• [PROBLEM DESCRIPTION]
Starting at the line below holding "Beneficios para empleados (246, 30)" and stopping at the line holding "Notificación de factura sorpresa (136, 2523)", print every line exactly, both ends included, and leave the rest out.

[Opening ENTRIES SUPPLIED section]

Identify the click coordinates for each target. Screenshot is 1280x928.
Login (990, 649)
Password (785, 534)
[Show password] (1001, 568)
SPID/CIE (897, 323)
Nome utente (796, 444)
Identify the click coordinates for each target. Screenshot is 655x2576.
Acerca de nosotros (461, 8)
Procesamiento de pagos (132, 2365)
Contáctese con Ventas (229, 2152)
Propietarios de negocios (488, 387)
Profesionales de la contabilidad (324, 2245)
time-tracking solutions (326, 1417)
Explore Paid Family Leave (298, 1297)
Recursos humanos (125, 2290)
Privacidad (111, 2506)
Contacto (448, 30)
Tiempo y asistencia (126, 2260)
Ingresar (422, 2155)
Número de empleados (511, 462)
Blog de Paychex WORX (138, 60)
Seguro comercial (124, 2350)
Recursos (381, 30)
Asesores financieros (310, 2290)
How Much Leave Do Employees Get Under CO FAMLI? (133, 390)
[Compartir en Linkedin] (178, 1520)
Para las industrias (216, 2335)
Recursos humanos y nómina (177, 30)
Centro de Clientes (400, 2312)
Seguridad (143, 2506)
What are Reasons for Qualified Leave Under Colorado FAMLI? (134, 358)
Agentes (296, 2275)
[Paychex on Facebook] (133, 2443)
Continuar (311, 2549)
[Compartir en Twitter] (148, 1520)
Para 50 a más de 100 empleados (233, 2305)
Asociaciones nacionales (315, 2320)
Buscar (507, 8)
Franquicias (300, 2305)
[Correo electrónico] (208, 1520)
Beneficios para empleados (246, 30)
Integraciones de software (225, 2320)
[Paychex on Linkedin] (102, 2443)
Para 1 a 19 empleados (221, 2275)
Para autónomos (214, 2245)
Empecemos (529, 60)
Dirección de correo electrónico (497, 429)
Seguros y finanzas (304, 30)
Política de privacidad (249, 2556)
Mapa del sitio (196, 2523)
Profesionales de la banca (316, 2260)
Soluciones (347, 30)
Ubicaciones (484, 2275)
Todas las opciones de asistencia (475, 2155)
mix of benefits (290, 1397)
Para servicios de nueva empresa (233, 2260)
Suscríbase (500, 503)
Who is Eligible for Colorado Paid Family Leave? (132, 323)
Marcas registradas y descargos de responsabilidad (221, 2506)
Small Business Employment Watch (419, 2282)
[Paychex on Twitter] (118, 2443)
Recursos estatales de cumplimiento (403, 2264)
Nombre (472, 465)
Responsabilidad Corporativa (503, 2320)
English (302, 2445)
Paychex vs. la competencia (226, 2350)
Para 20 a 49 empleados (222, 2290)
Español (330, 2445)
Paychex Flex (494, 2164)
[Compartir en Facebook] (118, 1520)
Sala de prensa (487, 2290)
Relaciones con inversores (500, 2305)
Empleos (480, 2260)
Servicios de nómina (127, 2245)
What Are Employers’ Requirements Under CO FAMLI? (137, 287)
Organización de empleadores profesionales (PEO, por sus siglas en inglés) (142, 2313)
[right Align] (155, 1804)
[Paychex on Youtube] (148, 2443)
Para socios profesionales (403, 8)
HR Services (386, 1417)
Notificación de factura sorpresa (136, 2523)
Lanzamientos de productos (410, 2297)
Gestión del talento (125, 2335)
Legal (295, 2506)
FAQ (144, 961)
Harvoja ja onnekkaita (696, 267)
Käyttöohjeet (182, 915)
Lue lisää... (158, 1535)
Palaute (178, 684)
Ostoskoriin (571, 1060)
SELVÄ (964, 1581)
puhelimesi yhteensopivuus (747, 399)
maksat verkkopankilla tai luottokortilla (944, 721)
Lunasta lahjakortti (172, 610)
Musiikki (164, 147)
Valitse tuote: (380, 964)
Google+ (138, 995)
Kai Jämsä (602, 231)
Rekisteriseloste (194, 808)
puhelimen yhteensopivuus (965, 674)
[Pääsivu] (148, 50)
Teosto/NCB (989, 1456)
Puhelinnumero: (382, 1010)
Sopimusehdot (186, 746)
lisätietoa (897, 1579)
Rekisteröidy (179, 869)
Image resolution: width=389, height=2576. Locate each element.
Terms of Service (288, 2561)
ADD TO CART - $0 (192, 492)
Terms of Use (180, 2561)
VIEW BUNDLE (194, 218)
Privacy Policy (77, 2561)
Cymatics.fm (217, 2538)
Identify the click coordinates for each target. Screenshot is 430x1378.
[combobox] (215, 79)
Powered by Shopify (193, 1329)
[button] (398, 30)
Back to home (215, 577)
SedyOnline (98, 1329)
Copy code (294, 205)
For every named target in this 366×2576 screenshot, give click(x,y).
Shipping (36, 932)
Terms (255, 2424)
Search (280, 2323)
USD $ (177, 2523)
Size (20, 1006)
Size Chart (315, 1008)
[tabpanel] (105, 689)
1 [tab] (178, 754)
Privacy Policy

[Closing ENTRIES SUPPLIED section]

• [YOUR RESPONSE]
Beneficios para empleados (246, 30)
Integraciones de software (225, 2320)
[Paychex on Linkedin] (102, 2443)
Para 1 a 19 empleados (221, 2275)
Para autónomos (214, 2245)
Empecemos (529, 60)
Dirección de correo electrónico (497, 429)
Seguros y finanzas (304, 30)
Política de privacidad (249, 2556)
Mapa del sitio (196, 2523)
Profesionales de la banca (316, 2260)
Soluciones (347, 30)
Ubicaciones (484, 2275)
Todas las opciones de asistencia (475, 2155)
mix of benefits (290, 1397)
Para servicios de nueva empresa (233, 2260)
Suscríbase (500, 503)
Who is Eligible for Colorado Paid Family Leave? (132, 323)
Marcas registradas y descargos de responsabilidad (221, 2506)
Small Business Employment Watch (419, 2282)
[Paychex on Twitter] (118, 2443)
Recursos estatales de cumplimiento (403, 2264)
Nombre (472, 465)
Responsabilidad Corporativa (503, 2320)
English (302, 2445)
Paychex vs. la competencia (226, 2350)
Para 20 a 49 empleados (222, 2290)
Español (330, 2445)
Paychex Flex (494, 2164)
[Compartir en Facebook] (118, 1520)
Sala de prensa (487, 2290)
Relaciones con inversores (500, 2305)
Empleos (480, 2260)
Servicios de nómina (127, 2245)
What Are Employers’ Requirements Under CO FAMLI? (137, 287)
Organización de empleadores profesionales (PEO, por sus siglas en inglés) (142, 2313)
[right Align] (155, 1804)
[Paychex on Youtube] (148, 2443)
Para socios profesionales (403, 8)
HR Services (386, 1417)
Notificación de factura sorpresa (136, 2523)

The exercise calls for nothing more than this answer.